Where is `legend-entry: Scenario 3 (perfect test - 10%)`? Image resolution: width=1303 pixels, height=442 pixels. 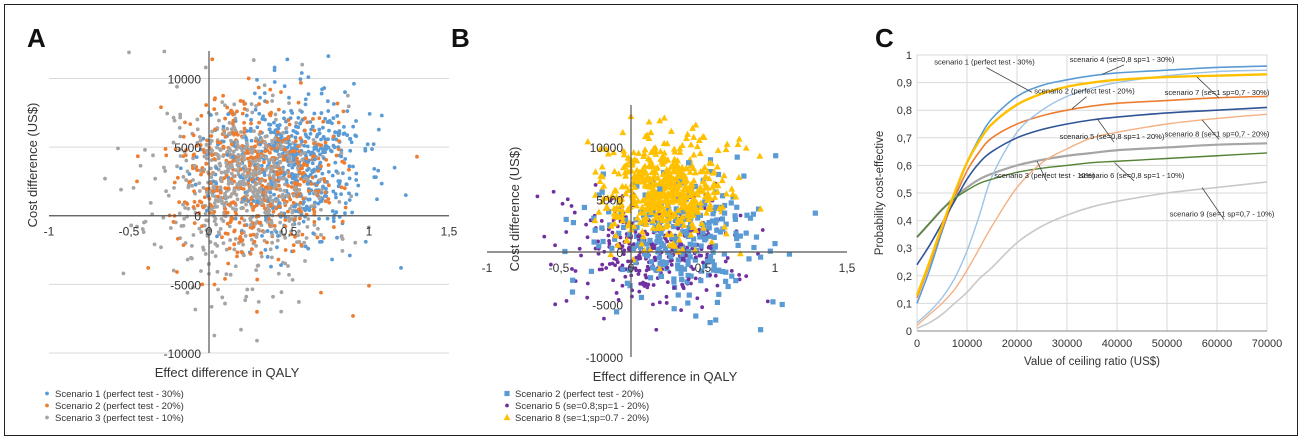
legend-entry: Scenario 3 (perfect test - 10%) is located at coordinates (120, 418).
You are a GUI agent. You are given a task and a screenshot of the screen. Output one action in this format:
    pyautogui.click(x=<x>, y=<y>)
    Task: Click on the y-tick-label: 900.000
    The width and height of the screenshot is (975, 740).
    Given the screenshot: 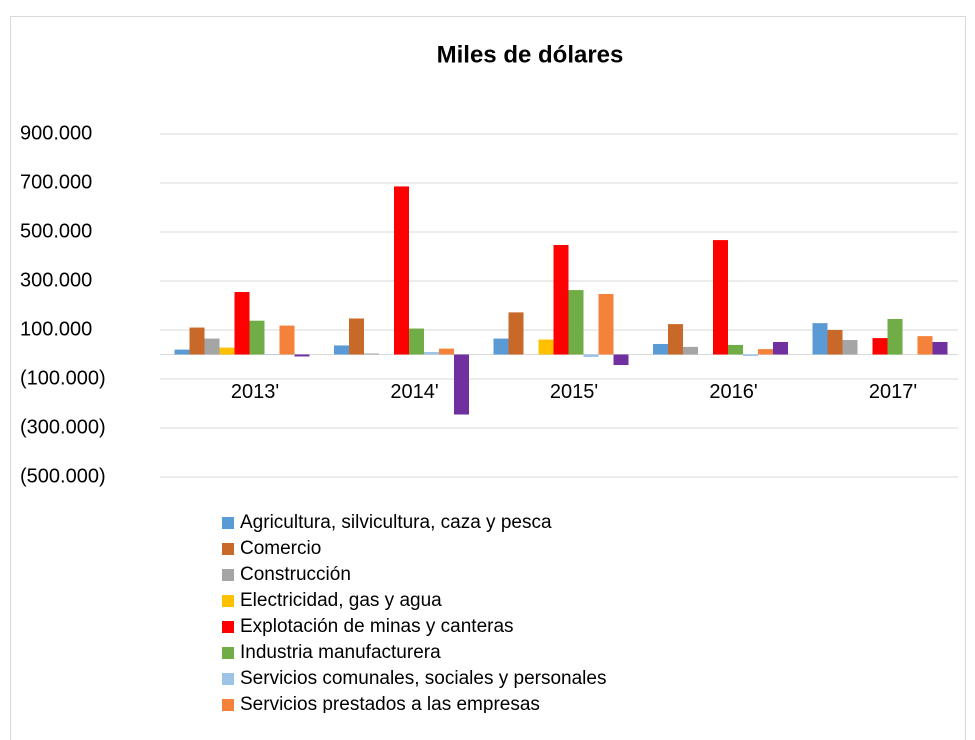 What is the action you would take?
    pyautogui.click(x=56, y=133)
    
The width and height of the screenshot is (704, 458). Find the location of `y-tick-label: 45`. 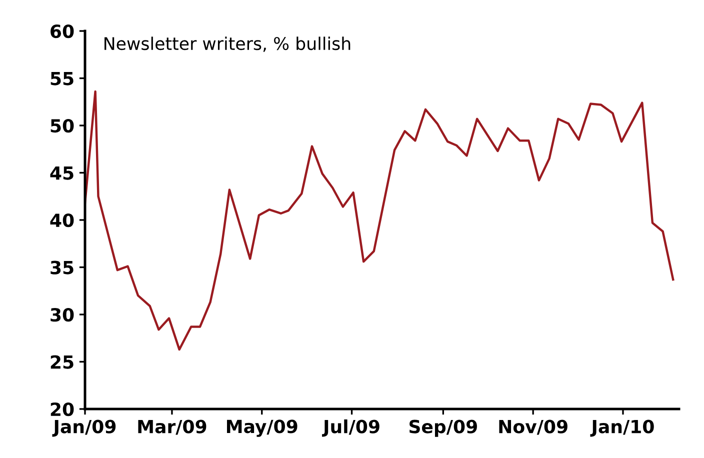

y-tick-label: 45 is located at coordinates (62, 173).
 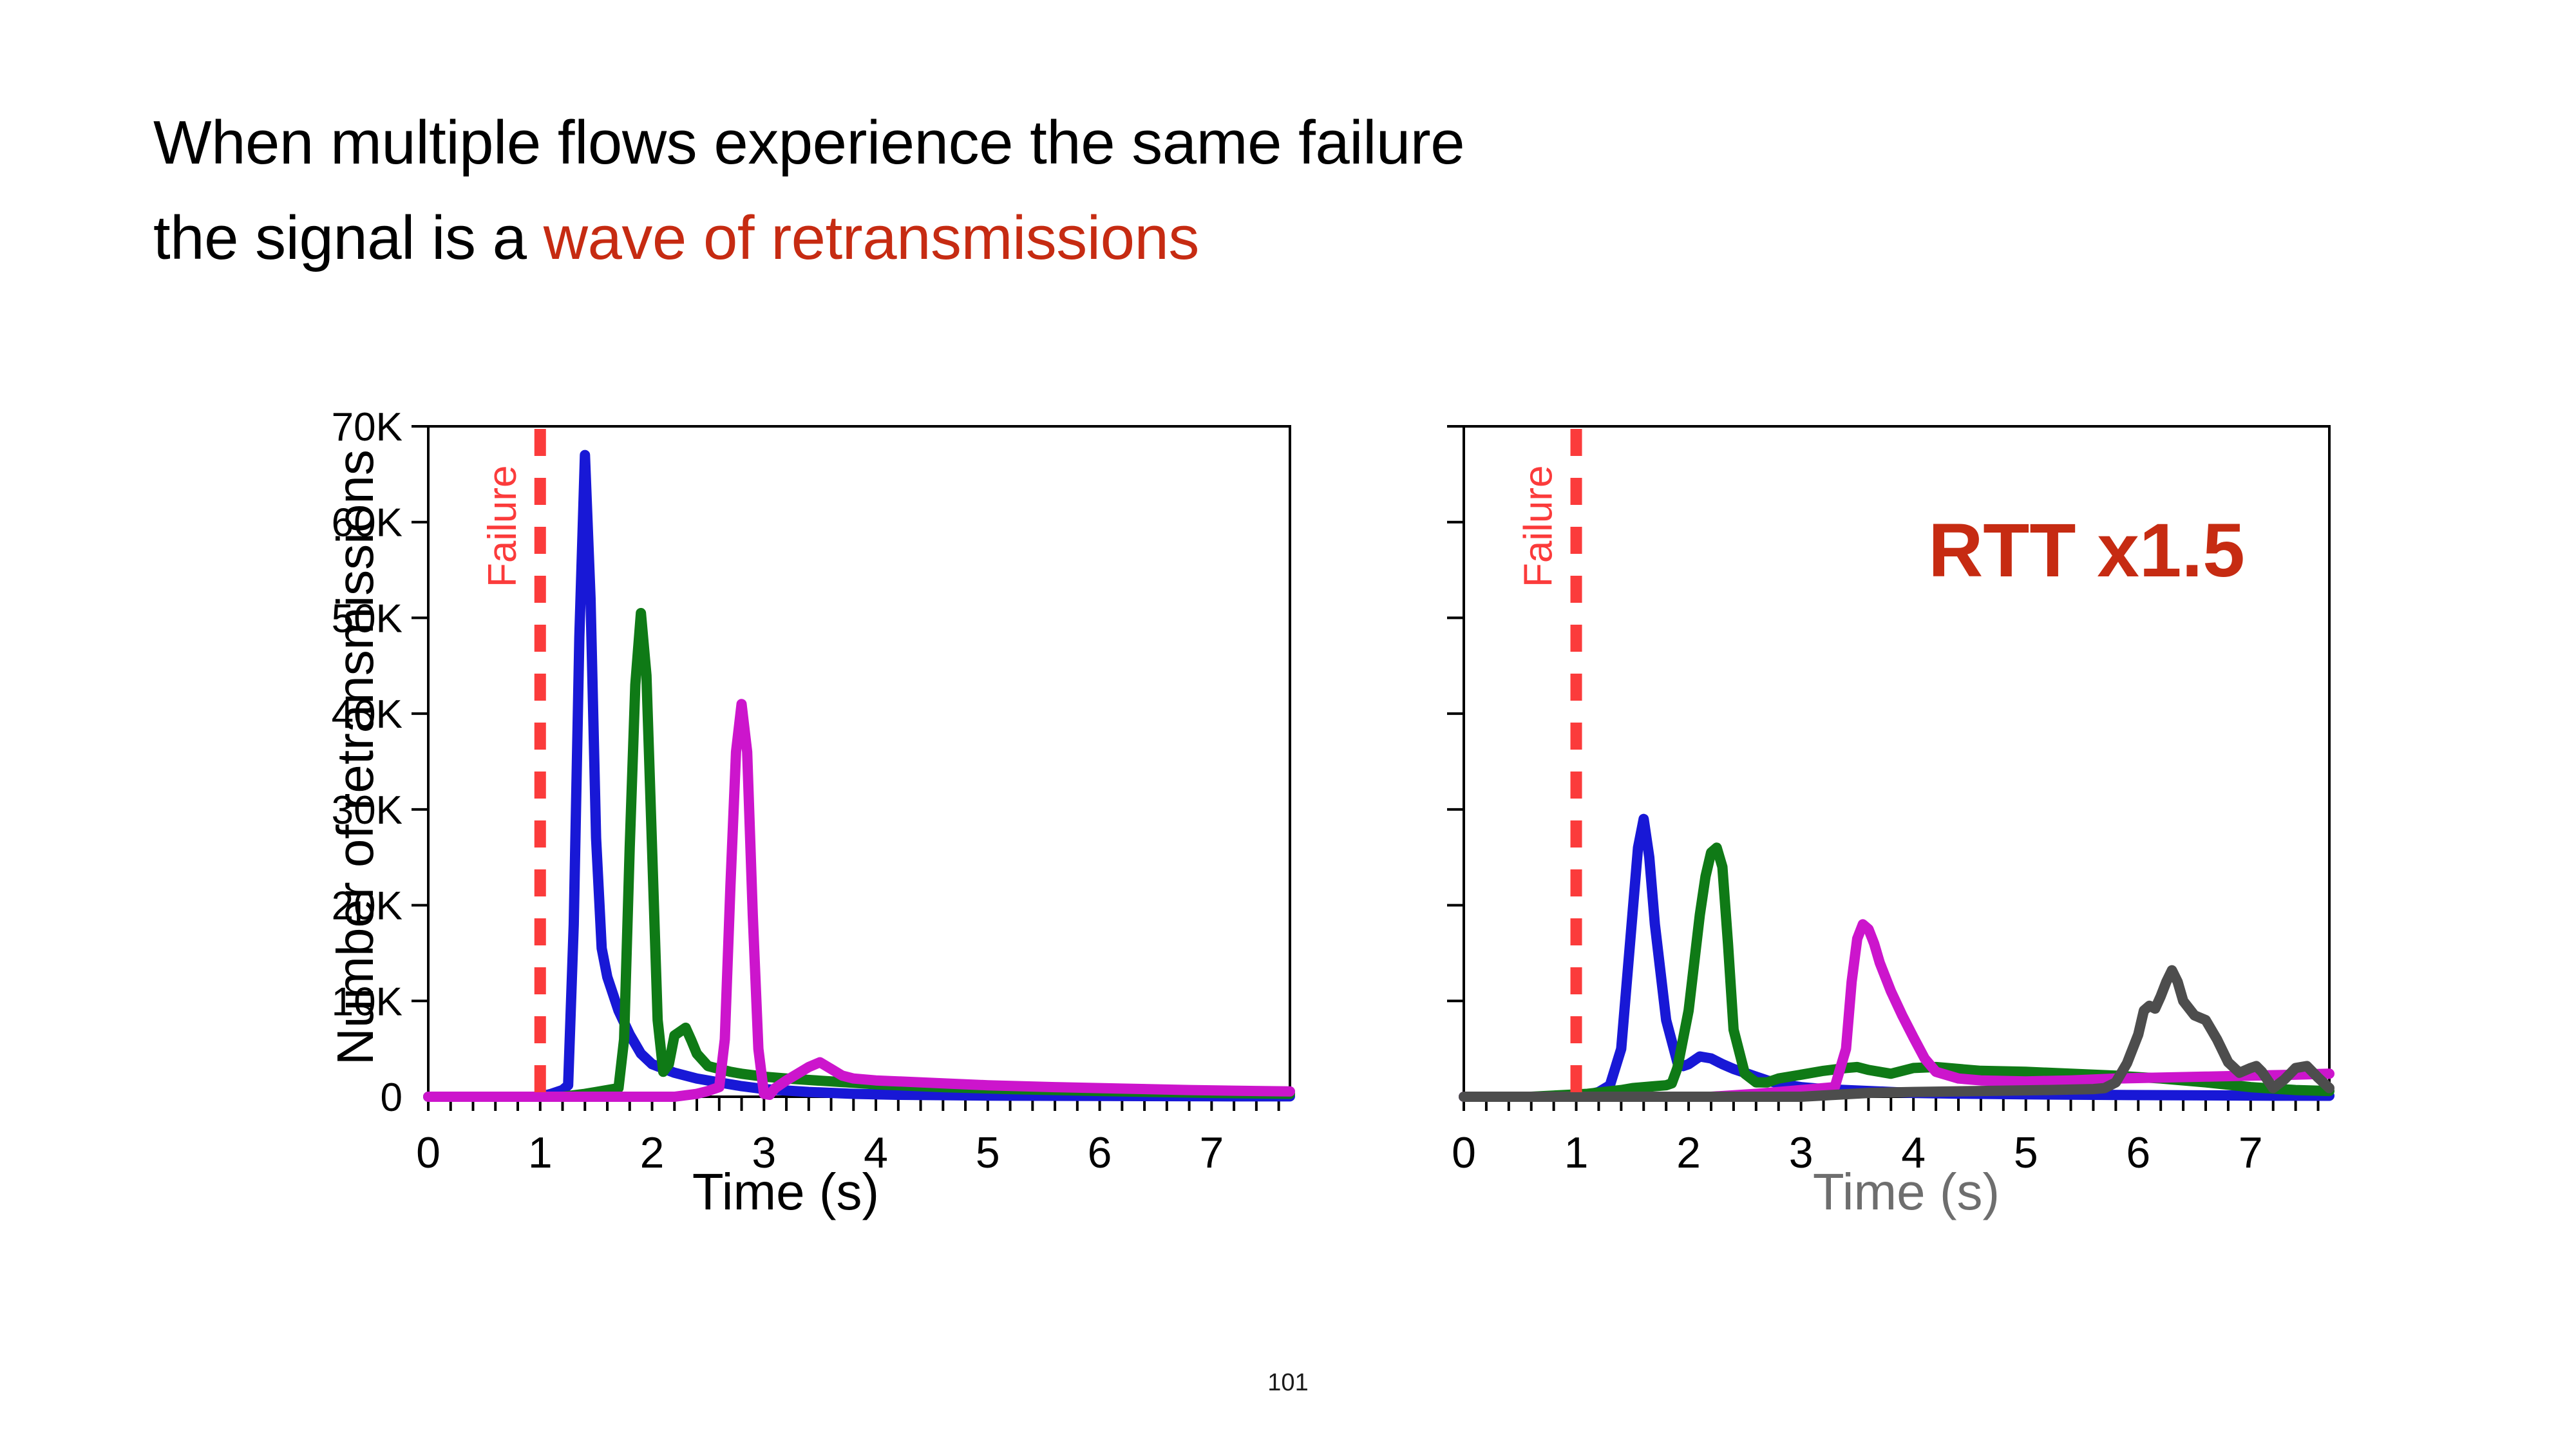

================================

Reproduce verbatim the portion of the entries that opens with the line containing "The width and height of the screenshot is (704, 458)." and runs through the end of the entries, both ends included. Omit any pictures from your output.

The width and height of the screenshot is (704, 458). Find the location of `y-tick-label: 45`. 

y-tick-label: 45 is located at coordinates (62, 173).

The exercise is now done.